Ask HN: Interested in a Wikipedia parsing tool for data mining?

tarr11 · on Sept 27, 2012

Have you looked at dbpedia.org? Perhaps your tools would fit in with their project.

ajeet · on Sept 27, 2012

Yes I have, and that project would be a great fit. They already have a scala regex based lib though. My library is likely a faster and lighter alternative.

sareiodata · on Sept 27, 2012

Isn't there a complete database with the information in Wikipedia available?

coderintherye · on Sept 27, 2012

Yes, but it does take quite some time to get that setup. I remember it took around two days on my server to get the data imported into MySQL. That said, thereafter, searching is a relatively solved problem, so I'd question the value of a C library, though I suppose it'd be useful in a case where you didn't/couldn't have put the data into a database or where you needed to parse new dumps all the time and didn't want to wait.

ajeet · on Sept 27, 2012

I am curious about your use case. Was it full text search? Did you get the database in wiki format, which you transformed to text?

The goal of my library is to enable quick data mining on wikipedia.
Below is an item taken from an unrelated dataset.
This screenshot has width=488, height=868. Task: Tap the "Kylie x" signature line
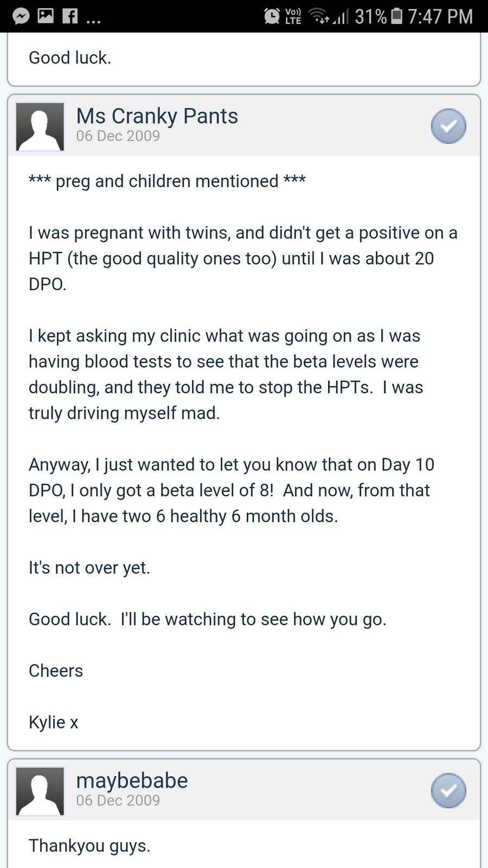click(54, 723)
Search is just one use case. As an example, you might want to build a content classifier to automatically categorize web pages into wikipedia categories (like politics, sports, etc). To go about doing this, you would need to parse wiki pages and extract features (like n-grams) for a particular category. The C library transforms plain wiki text to a parsed object, that you can use to extract what information you want. The only advantage is that it does this incredibly fast.
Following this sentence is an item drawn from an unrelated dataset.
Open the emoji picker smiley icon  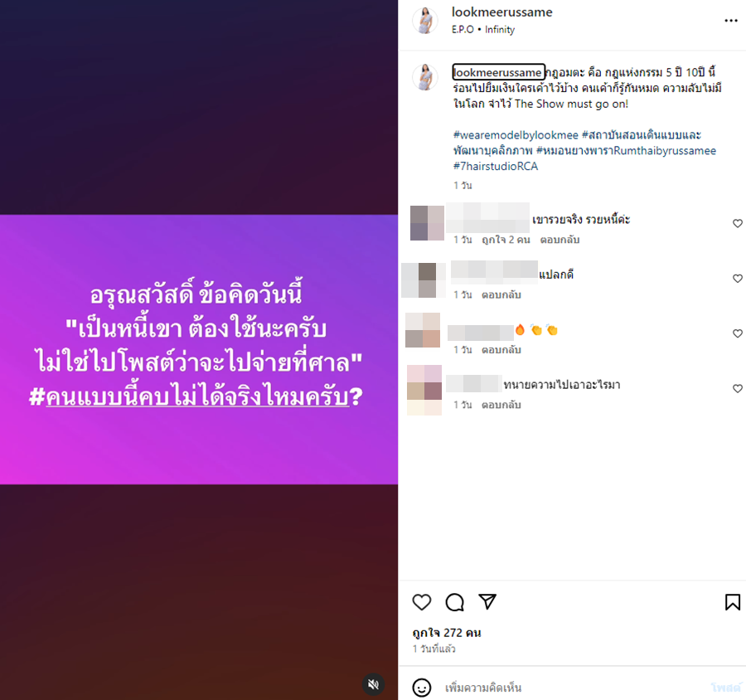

coderintherye · on Sept 27, 2012

I was just setting up a Wikipedia clone (using the dumps and MediaWiki) and adding some features to it for my 4 months at sea with 250 students. No internet in the middle of the ocean, so it was helpful for them to have a server setup for them to still use wikipedia. Wiki has category dumps and such already, so just used them. But yes, for your use case if you are extracting something that they are not doing already then I could see the potential gains.